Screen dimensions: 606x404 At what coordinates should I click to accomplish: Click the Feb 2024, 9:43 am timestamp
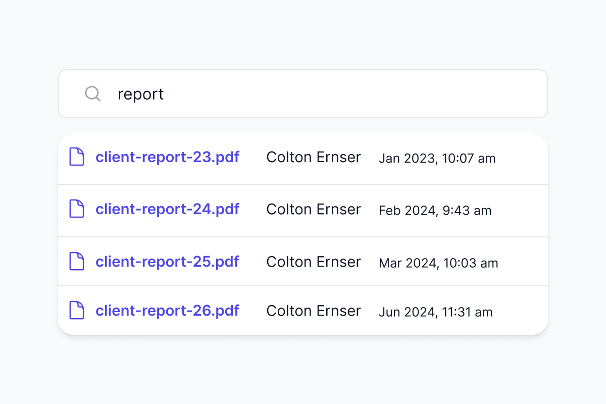435,211
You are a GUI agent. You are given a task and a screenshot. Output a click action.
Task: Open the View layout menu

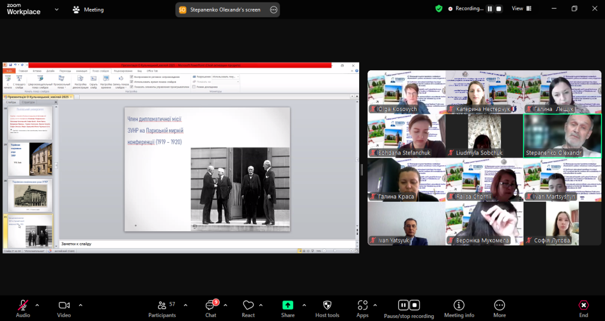[x=521, y=9]
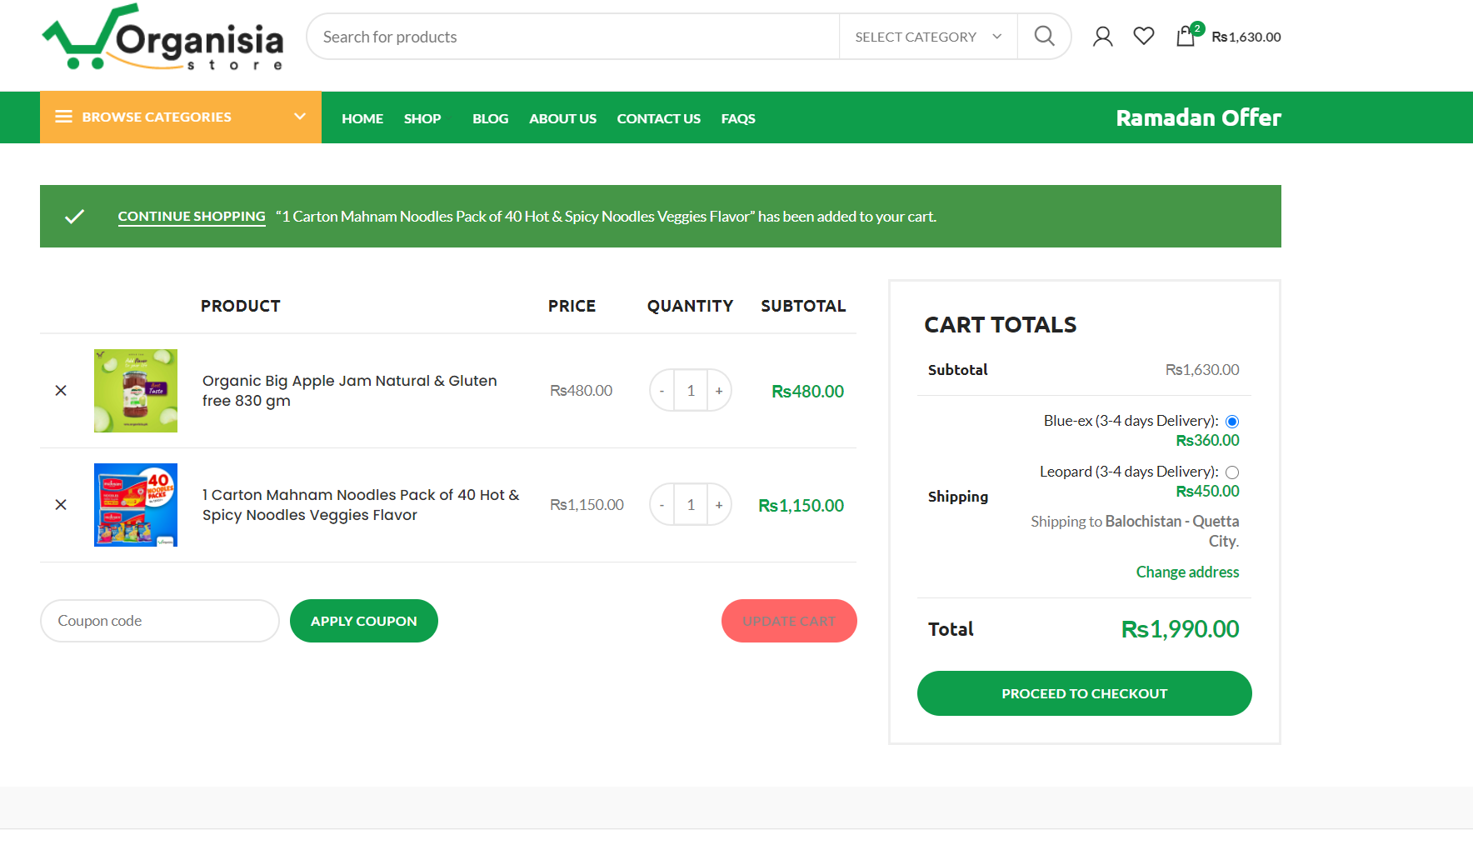Open the user account icon
1473x855 pixels.
[x=1102, y=36]

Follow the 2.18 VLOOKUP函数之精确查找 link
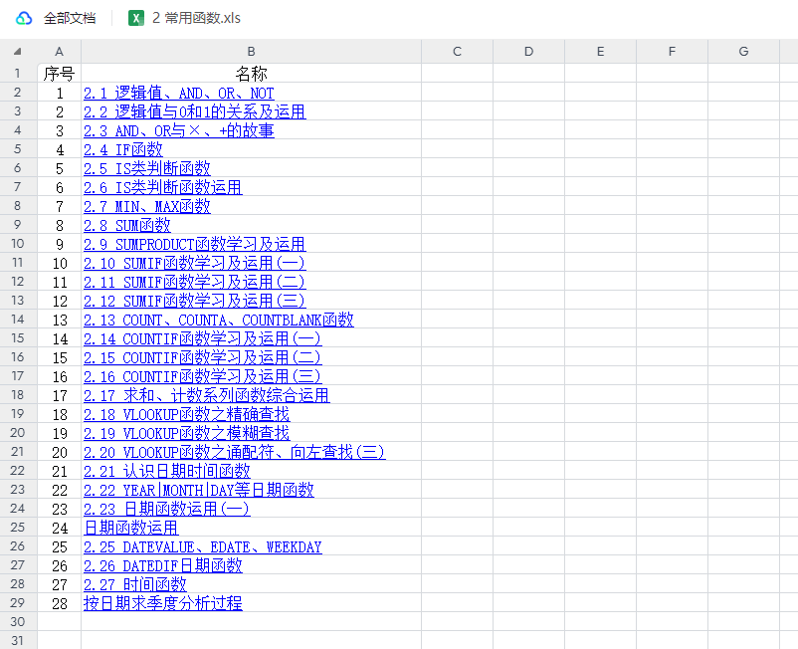point(186,414)
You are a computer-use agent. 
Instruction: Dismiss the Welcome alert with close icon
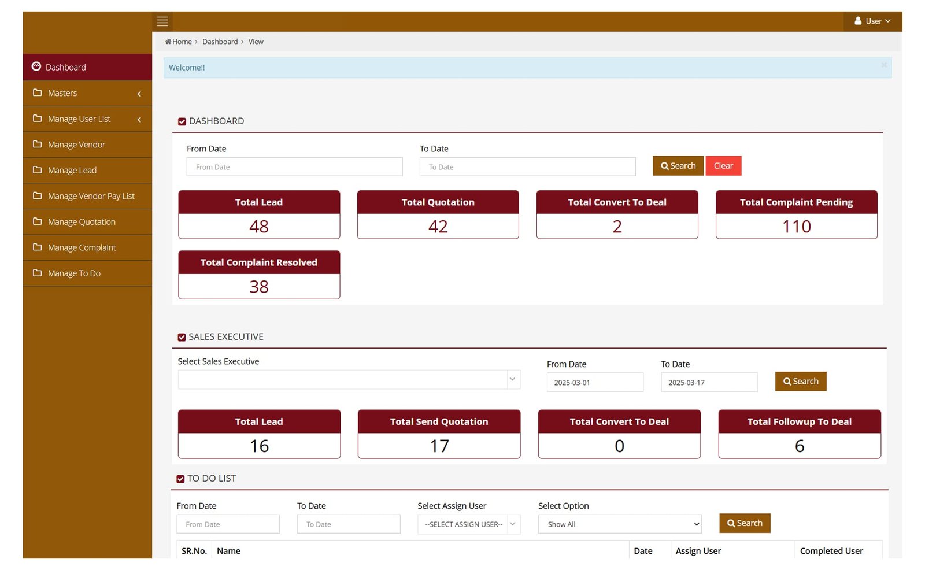click(x=884, y=65)
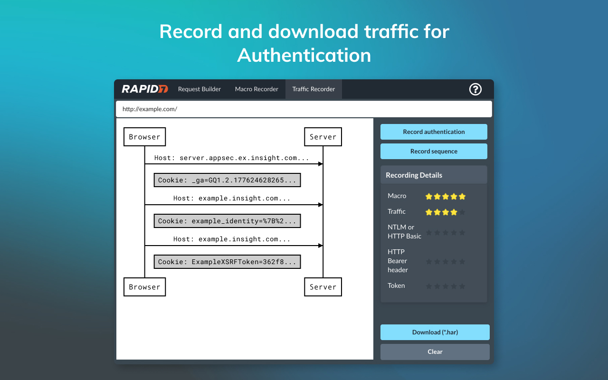Select the first Token rating star
Screen dimensions: 608x380
[429, 286]
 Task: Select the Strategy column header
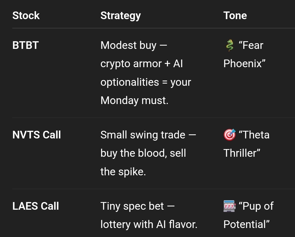coord(120,16)
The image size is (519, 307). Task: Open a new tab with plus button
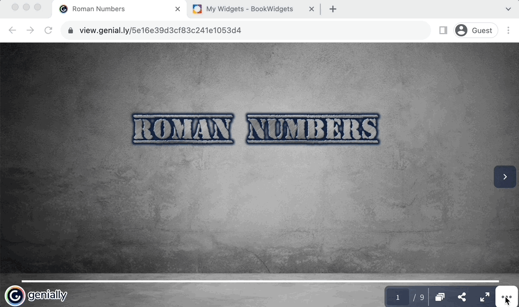pyautogui.click(x=333, y=9)
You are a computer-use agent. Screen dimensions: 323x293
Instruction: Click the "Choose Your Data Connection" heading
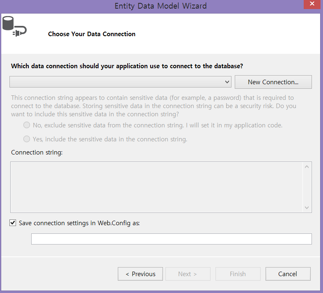[x=92, y=34]
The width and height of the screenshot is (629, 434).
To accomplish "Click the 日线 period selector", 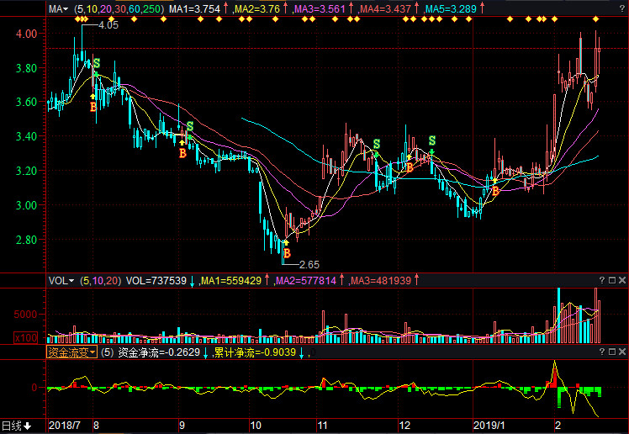I will point(15,425).
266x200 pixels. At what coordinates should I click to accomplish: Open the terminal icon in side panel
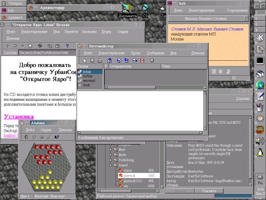coord(260,61)
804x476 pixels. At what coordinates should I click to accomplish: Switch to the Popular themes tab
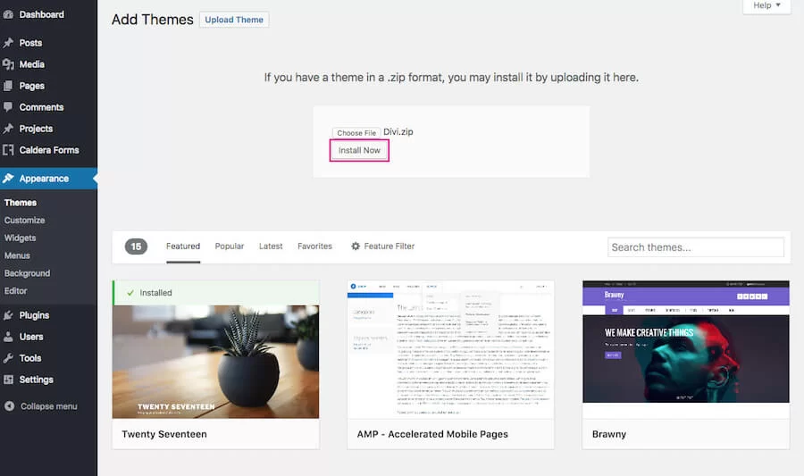click(230, 246)
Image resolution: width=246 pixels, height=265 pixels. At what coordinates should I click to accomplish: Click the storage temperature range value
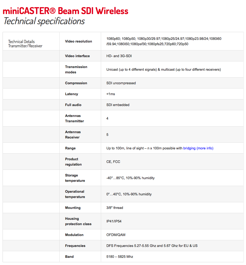click(x=130, y=178)
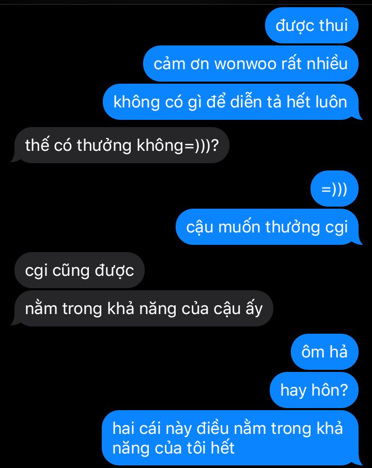This screenshot has width=372, height=468.
Task: Tap the short '=)))' blue bubble
Action: tap(334, 189)
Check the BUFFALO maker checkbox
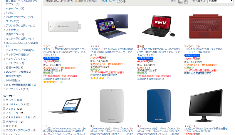235x135 pixels. click(4, 104)
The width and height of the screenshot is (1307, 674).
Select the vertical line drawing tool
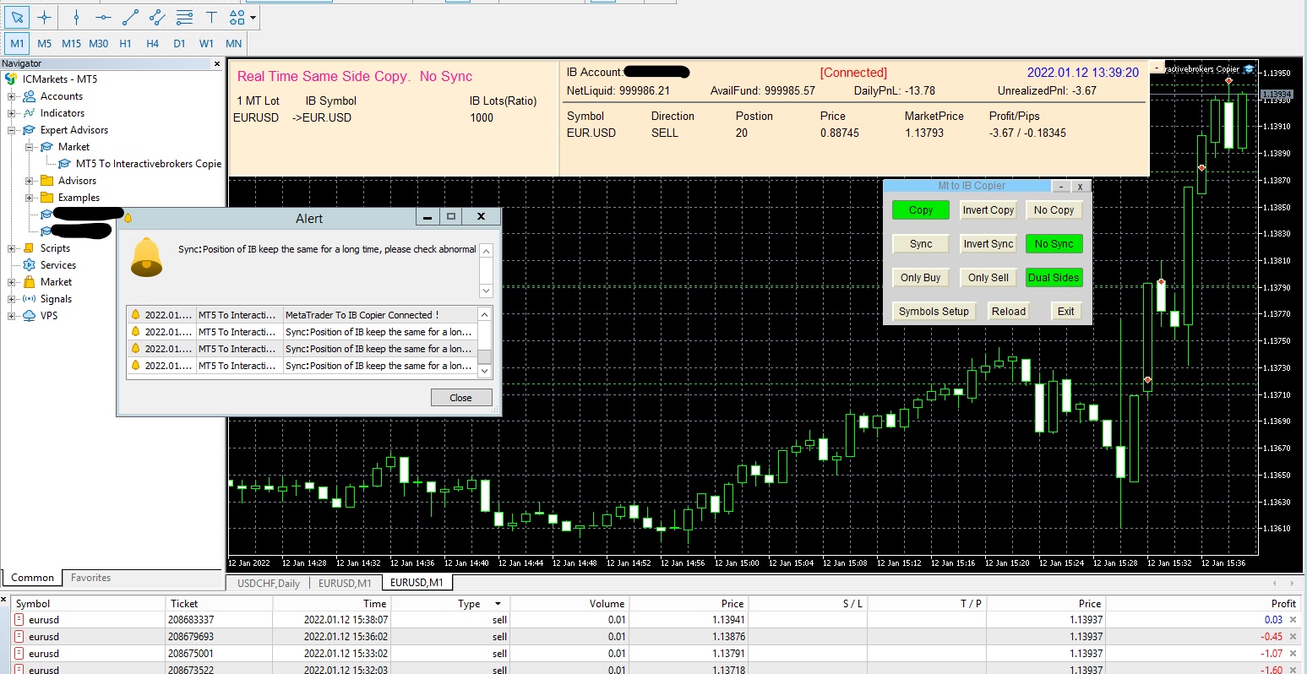[x=76, y=17]
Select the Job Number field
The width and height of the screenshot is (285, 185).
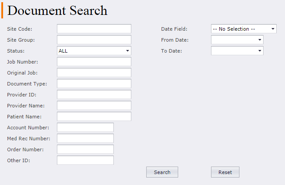[x=94, y=61]
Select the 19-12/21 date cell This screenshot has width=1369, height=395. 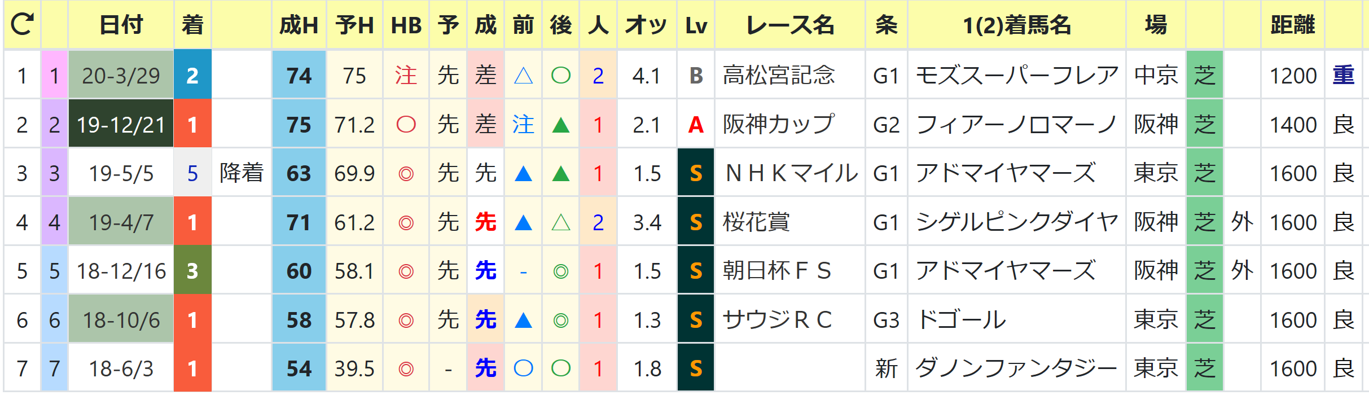(121, 124)
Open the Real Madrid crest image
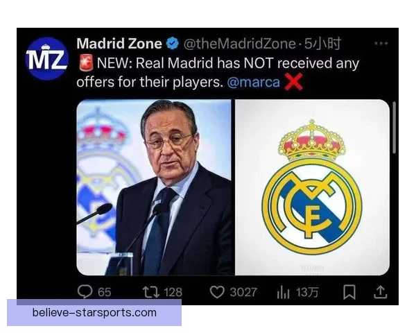The image size is (416, 333). pyautogui.click(x=312, y=187)
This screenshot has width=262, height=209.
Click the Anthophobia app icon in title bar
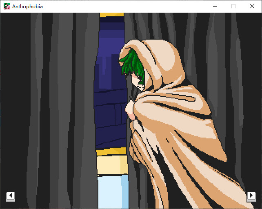point(7,6)
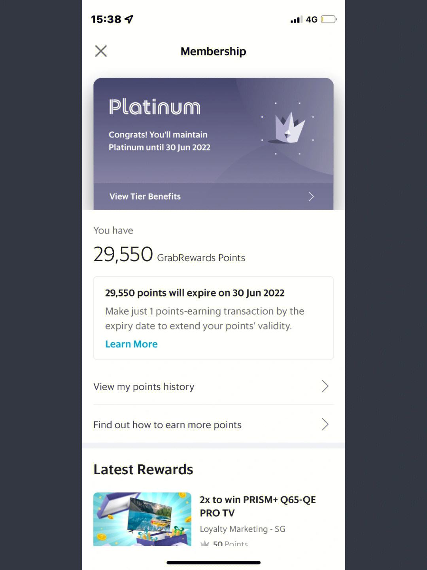Open View my points history row
Viewport: 427px width, 570px height.
(214, 386)
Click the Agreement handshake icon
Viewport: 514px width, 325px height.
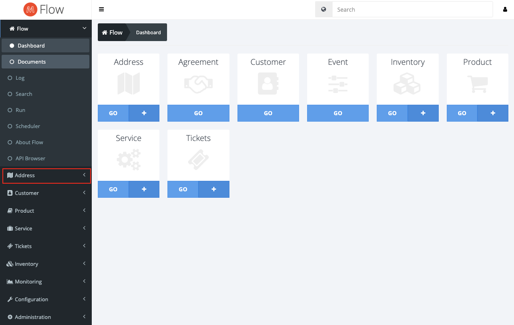point(198,84)
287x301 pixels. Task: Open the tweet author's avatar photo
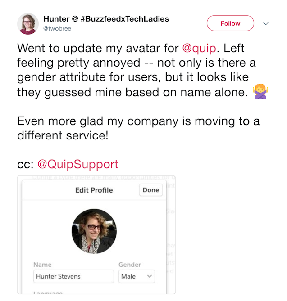click(x=28, y=24)
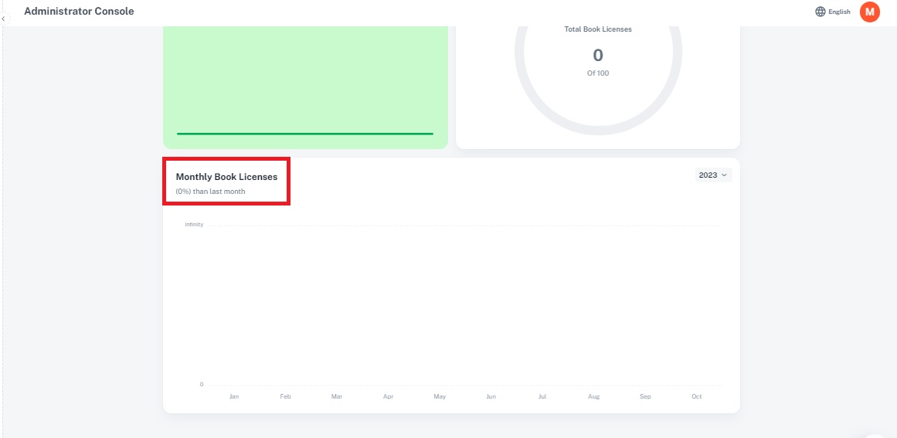Click the "(0%) than last month" text
This screenshot has width=897, height=438.
coord(210,192)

- [EXERCISE PROMPT]:
Print once more, exactly, the lines from the one with "Click the Anthophobia app icon in title bar" through the last line of the data, both ends included, without any pictures.

- [ANSWER BOX]:
Click the Anthophobia app icon in title bar
point(7,6)
Open View my points history row
Viewport: 427px width, 570px height.
(214, 386)
Click the Agreement handshake icon
Viewport: 514px width, 325px height.
point(198,84)
287x301 pixels. Task: Open the tweet author's avatar photo
click(x=28, y=24)
Click the "(0%) than last month" text
This screenshot has width=897, height=438.
coord(210,192)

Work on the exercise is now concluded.